We often see on election day, when you turn up to vote and you are given a senate ballot paper it is often bigger than the tablecloth on your 8 seater kitchen table, this is because existing requirements only require 500 members, clearly this needs to change.
A simple reform of increasing the minimum membership requirement to 2000 would mean fewer micro parties and a smaller senate ballot paper whereby you as the voter wont be tripping over and breaking your back every three years. This will mean many micro parties will have to do one of three things; wind up, work harder or join forces with other like minded micro parties.

As mentioned previously, since the dumping of Tony Abbott as Liberal leader it has opened the opportunity for a new conservative force in Australian Politics. The issue is, existing electoral laws and regulations stop this from happening. The left side of politics appears to be somewhat well disciplined, with Labor and the Greens holding a stronghold on socialism, despite some left wing micro parties that really do not need to exist (Socialist Alliance and Socialist Alternative).

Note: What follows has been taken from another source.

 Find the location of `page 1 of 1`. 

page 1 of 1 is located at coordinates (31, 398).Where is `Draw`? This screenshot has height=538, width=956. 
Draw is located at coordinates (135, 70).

On the right however there are many like-minded parties in existence for instance the Christian Democrats and Family First; and Pauline Hanson’s One Nation, Rise Up Australia and Australian Liberty Alliance. If these party’s decided to join forces, became one conservative political party it would provide a real alternative to conservative voters and a potential threat to the dominating Liberal/Labor duopoly.

It is therefore important for conservatism in Australia that the minimum membership requirement of 500 should be increased. Micro Party’s that do not meet the new requirement will be forced to either fold up, work harder or look at avenues to join forces with other like minded political party’s. The question is, will the Government do anything about it? Instead they seem to be focused on changing the voting system of the Senate. I wonder why?